- Ward in Nepal
- Yadukuha Location in Nepal
- Coordinates: 26°44′N 86°06′E﻿ / ﻿26.73°N 86.10°E
- Province: Madhesh
- District: Dhanusa
- Municipality: Shahidnagar
- Ward Number: 3

Government
- • President: Manoj Kumar Das

Population (2021)
- • Total: 7,633 3,749(M); 3,884(F);

Languages
- • Local: Maithili
- Time zone: UTC+5:45 (Nepal Time)

= Yadukuha =

Yadukuha is a Ward (formerly VDC) in Shahidnagar Municipality in Dhanusa District in the Madhesh Province of Nepal. At the time of the 2021 Nepal census it had a population of 7,633 persons.
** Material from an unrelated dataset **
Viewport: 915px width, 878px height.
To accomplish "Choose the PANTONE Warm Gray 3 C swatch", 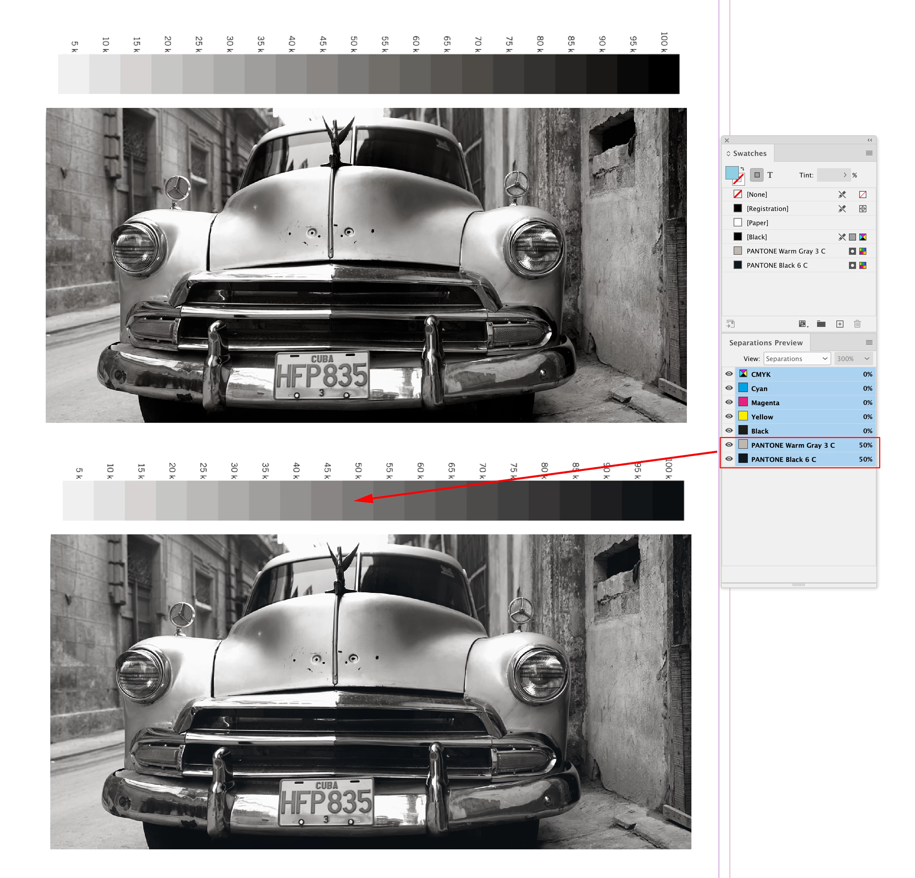I will pos(786,251).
The major source of income for this village is agriculture (80%) & rest on local business. In past years, education was not given priorities, but villagers these days are sending their children to get education for their brighter future.

Mass collection of people on Sunday & Wednesday at local market for selling & buying vegetable products, fish, hand made bamboo products, and spices from around 15-20 nearby villages. Even small markets of vegetables are organized on Friday, Tuesday & Monday.

There is a myth that a god namely champawati resides in this village. In one summer night of 1970s many people saw a powerful light coming from a place and when people went to see that place they saw 3 goddess coming from underground earth. Everybody was scared and ran away. Still people claim that it was real. Now-a-days people say that when they go there in night they see the goddess there.